### Article

========================================================================

Crédits : Sixtine De Kerros
En parallèle de l’accompagnement administratif, technique et artistique, WomenBeats prend en compte les problématiques rencontrées par les femmes et minorités de genre dans les professions artistiques. Quel était ton regard par rapport à ces sujets avant l’accompagnement ? As-tu déjà eu la sensation d’avoir été freiné par une de ces problématiques dans ta carrière ? L’accompagnement t’a-t-il été bénéfique sur certains de ces aspects ?
Avant de bénéficier de l’accompagnement, j’étais déjà consciente qu’il y avait un nombre bien inférieur de modèles féminins dans la musique et l’industrie artistique en général. Je savais aussi que beaucoup de femmes et de minorités de genre faisaient face à des questions délicates qu’il est souvent difficile d’aborder, surtout lorsque l’on travaille dans un milieu où la sensibilité aux enjeux de genre peut manquer. Je suis donc arrivée avec de nombreux questionnements, notamment liés au syndrome de l’imposteur et au perfectionnisme. Avec aussi le sentiment qu’il fallait dépasser les attentes habituelles en tant que femmes afin de se faire remarquer et se distinguer.

========================================================================

### Données fournies
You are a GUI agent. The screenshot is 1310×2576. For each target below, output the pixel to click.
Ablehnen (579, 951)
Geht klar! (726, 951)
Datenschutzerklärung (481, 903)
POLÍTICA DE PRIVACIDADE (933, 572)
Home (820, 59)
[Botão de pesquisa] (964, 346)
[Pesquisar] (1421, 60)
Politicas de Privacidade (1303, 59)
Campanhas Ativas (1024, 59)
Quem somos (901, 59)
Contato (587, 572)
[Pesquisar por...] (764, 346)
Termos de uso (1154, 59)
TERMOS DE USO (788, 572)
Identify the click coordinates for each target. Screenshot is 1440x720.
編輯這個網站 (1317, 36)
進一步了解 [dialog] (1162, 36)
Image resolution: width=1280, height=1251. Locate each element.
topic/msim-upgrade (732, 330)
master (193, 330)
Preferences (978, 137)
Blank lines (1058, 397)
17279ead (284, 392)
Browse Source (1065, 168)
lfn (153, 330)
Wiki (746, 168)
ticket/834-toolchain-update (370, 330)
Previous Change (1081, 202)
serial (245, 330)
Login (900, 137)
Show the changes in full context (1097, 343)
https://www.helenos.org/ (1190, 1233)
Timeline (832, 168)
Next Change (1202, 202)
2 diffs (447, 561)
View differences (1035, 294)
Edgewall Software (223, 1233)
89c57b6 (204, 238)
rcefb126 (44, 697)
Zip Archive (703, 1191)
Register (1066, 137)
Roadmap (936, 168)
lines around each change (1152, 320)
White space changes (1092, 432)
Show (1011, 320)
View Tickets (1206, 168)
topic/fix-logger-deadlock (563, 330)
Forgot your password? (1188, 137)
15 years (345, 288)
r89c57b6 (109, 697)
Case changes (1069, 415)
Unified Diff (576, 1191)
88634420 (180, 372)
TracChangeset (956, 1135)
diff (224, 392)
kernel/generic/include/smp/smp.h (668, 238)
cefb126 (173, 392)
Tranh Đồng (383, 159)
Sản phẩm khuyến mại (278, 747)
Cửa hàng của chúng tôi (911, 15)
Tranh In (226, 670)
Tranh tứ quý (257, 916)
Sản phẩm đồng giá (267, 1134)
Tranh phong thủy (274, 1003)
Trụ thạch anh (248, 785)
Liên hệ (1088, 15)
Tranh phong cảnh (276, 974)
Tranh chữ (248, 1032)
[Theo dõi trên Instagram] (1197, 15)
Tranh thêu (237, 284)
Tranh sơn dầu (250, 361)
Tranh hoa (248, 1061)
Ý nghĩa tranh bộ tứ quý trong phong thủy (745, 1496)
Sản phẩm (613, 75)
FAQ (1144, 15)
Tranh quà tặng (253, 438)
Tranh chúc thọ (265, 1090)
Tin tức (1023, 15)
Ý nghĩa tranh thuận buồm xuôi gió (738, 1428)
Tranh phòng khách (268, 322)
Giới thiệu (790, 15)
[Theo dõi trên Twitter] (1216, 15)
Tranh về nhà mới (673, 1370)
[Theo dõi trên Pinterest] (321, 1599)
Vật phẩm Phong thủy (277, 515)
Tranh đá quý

========================================================================

### Exercices
A) Répondez à ces questions sur l'article consacré à l'accompagnement WomenBeats :
(i) Parallèlement à l'accompagnement administratif, technique et artistique, quelles problématiques WomenBeats prend-il en compte ?
(ii) À quoi étaient notamment liés les questionnements de la personne interrogée à son arrivée ?
(iii) À qui sont attribués les crédits ?
B) Présentez sous forme de tableau Markdown les lignes des enregistrements situées entre celle qui contient « Login (900, 137) » et la fin des enregistrements, bornes incluses, sans les lignes vides. Utilisez une colonne N° pour le numéro de rang et une colonne Valeur pour la ligne.
Le texte et les enregistrements n'ont aucun lien entre eux.

### Réponses successives
A)
(i) Les problématiques rencontrées par les femmes et minorités de genre dans les professions artistiques.
(ii) Au syndrome de l'imposteur et au perfectionnisme.
(iii) À Sixtine De Kerros.

B)
| N° | Valeur |
|---|---|
| 1 | Login (900, 137) |
| 2 | Show the changes in full context (1097, 343) |
| 3 | https://www.helenos.org/ (1190, 1233) |
| 4 | Timeline (832, 168) |
| 5 | Next Change (1202, 202) |
| 6 | 2 diffs (447, 561) |
| 7 | View differences (1035, 294) |
| 8 | Edgewall Software (223, 1233) |
| 9 | 89c57b6 (204, 238) |
| 10 | rcefb126 (44, 697) |
| 11 | Zip Archive (703, 1191) |
| 12 | Register (1066, 137) |
| 13 | Roadmap (936, 168) |
| 14 | lines around each change (1152, 320) |
| 15 | White space changes (1092, 432) |
| 16 | Show (1011, 320) |
| 17 | View Tickets (1206, 168) |
| 18 | topic/fix-logger-deadlock (563, 330) |
| 19 | Forgot your password? (1188, 137) |
| 20 | 15 years (345, 288) |
| 21 | r89c57b6 (109, 697) |
| 22 | Case changes (1069, 415) |
| 23 | Unified Diff (576, 1191) |
| 24 | 88634420 (180, 372) |
| 25 | TracChangeset (956, 1135) |
| 26 | diff (224, 392) |
| 27 | kernel/generic/include/smp/smp.h (668, 238) |
| 28 | cefb126 (173, 392) |
| 29 | Tranh Đồng (383, 159) |
| 30 | Sản phẩm khuyến mại (278, 747) |
| 31 | Cửa hàng của chúng tôi (911, 15) |
| 32 | Tranh In (226, 670) |
| 33 | Tranh tứ quý (257, 916) |
| 34 | Sản phẩm đồng giá (267, 1134) |
| 35 | Tranh phong thủy (274, 1003) |
| 36 | Trụ thạch anh (248, 785) |
| 37 | Liên hệ (1088, 15) |
| 38 | Tranh phong cảnh (276, 974) |
| 39 | Tranh chữ (248, 1032) |
| 40 | [Theo dõi trên Instagram] (1197, 15) |
| 41 | Tranh thêu (237, 284) |
| 42 | Tranh sơn dầu (250, 361) |
| 43 | Tranh hoa (248, 1061) |
| 44 | Ý nghĩa tranh bộ tứ quý trong phong thủy (745, 1496) |
| 45 | Sản phẩm (613, 75) |
| 46 | FAQ (1144, 15) |
| 47 | Tranh quà tặng (253, 438) |
| 48 | Tranh chúc thọ (265, 1090) |
| 49 | Tin tức (1023, 15) |
| 50 | Ý nghĩa tranh thuận buồm xuôi gió (738, 1428) |
| 51 | Tranh phòng khách (268, 322) |
| 52 | Giới thiệu (790, 15) |
| 53 | [Theo dõi trên Twitter] (1216, 15) |
| 54 | Tranh về nhà mới (673, 1370) |
| 55 | [Theo dõi trên Pinterest] (321, 1599) |
| 56 | Vật phẩm Phong thủy (277, 515) |
| 57 | Tranh đá quý |